Lonely Tree – A simple watercolor exercise

enkel akvarellövning


This is a rather simple little watercolor exercise with only two colors, which can still become a painting worthy of being framed on your wall.

The colors for the painting are French ultramarine and burnt sienna. Sienna is one of the colors that vary incredibly between different manufacturers and types of sienna. Several different pigments are used for the color, even though there is really only one valid one. The only criterion the manufacturer seems to have for naming a color burnt sienna is the hue. As long as it’s brownish orange, a color can be called burnt sienna.

Your burnt sienna may be different from the one I used for the painting, and if so, it will be a little different. The color varies from vivid orangish-brown to dirty reddish-brown.

Step 1

Color the sky with a very fluid, fairly light, grey-blue color mixed with both colors. Paint down to the horizon where you see a lot of trees in the photo. The snow on the tree in the foreground should be white, so save the entire trunk of the tree by simply painting around it. Before the sky has dried you can throw in some burnt sienna (unmixed light and flowy) anywhere in the sky, I did it on the right side of the image.

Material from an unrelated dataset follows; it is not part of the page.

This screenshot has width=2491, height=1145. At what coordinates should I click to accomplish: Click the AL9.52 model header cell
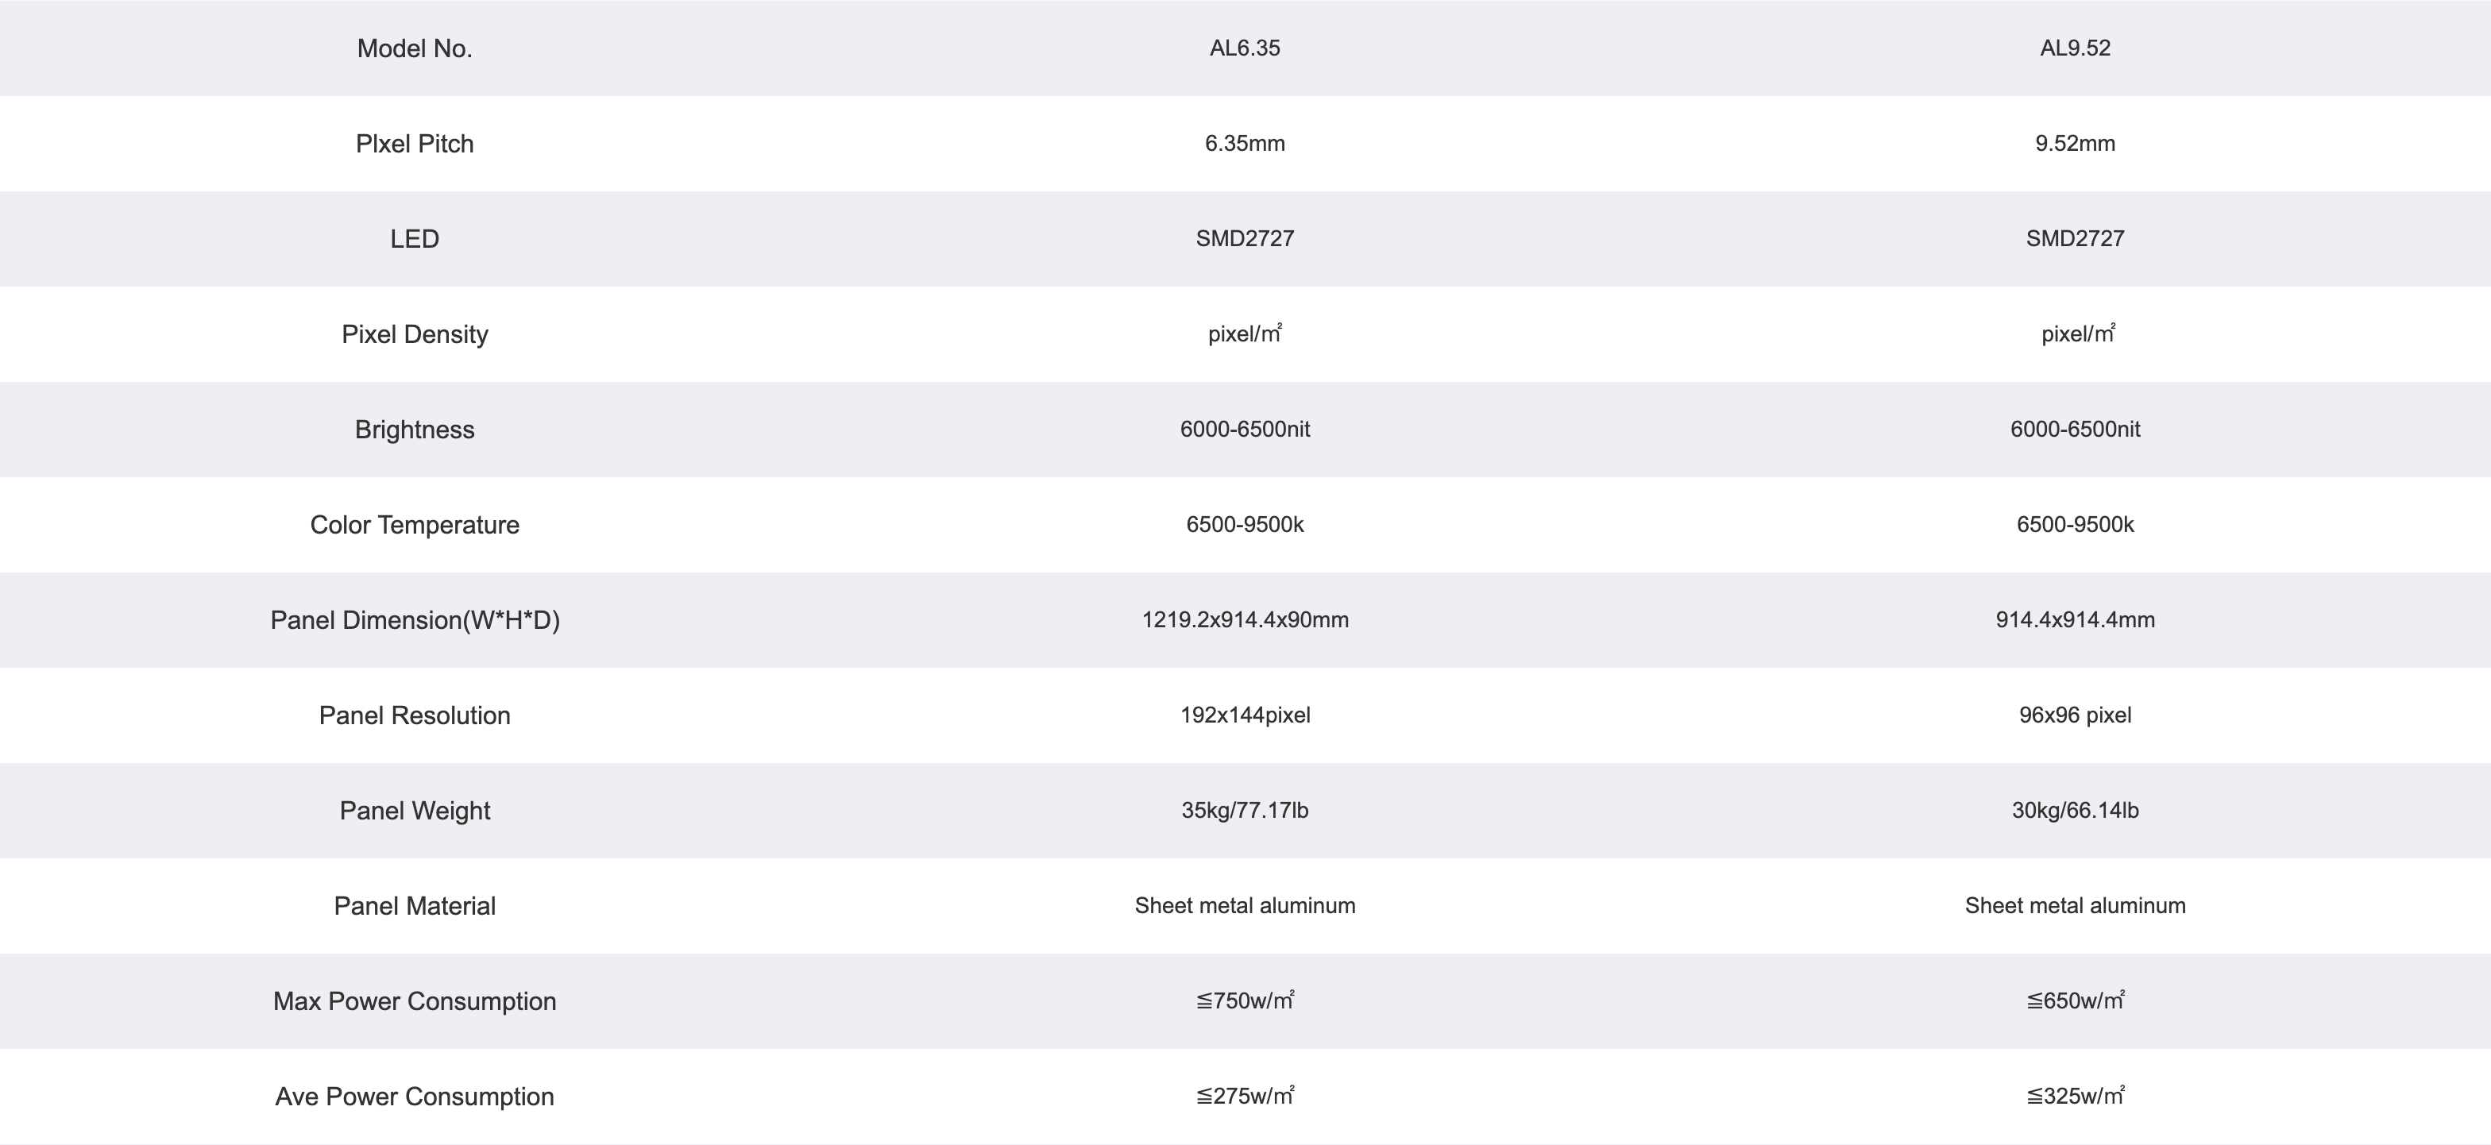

Before letting the paint dry, soften the edge of the sky against the snow with a slightly damp brush. This is to avoid an uncomfortably hard edge.

Step 2

Once the sky is dry, paint distant trees in the background with a light gray color mixture. Create irregular tops of light gray areas for the trees. Moisten the bottom edge of the surface with a wet brush to create a soft edge against the snow. Also, create soft treetops in the same way. If you’d like, you can add some darker color to parts of the trees wet-on-wet.

Step 3

Mix a fairly dark but not black color mixture (Many people paint brown trees, most tree trunks are not brown). Paint the trunk and the larger branches with this color. Be careful with the snow on the tree trunk. Preserve a nice snow pattern, especially on the right part of the trunk.

Next, I continued to create small branches, and bark patterns in the trunk, with a dip pen and an almost black color mixture. You can also paint (draw) some trunks on the trees in the background. It is of course possible to use a small brush instead of a dip pen, but it is easier to use a pen than a small brush.

Step 4

Paint with a light blue-gray color the field between the front tree and the back ones. This is to create a “line” for the tree in the foreground. If you want, you can at the same time place an even lighter variant of the same color in front of the tree, just so that the ground is not left completely white. This color does not need to be painted evenly and nicely, a little uneven will be fine.

Finally, you must paint a thousand small blades of grass along the “line” on which the tree stands. I did these with a dip pen but of course you can use a small brush if you want.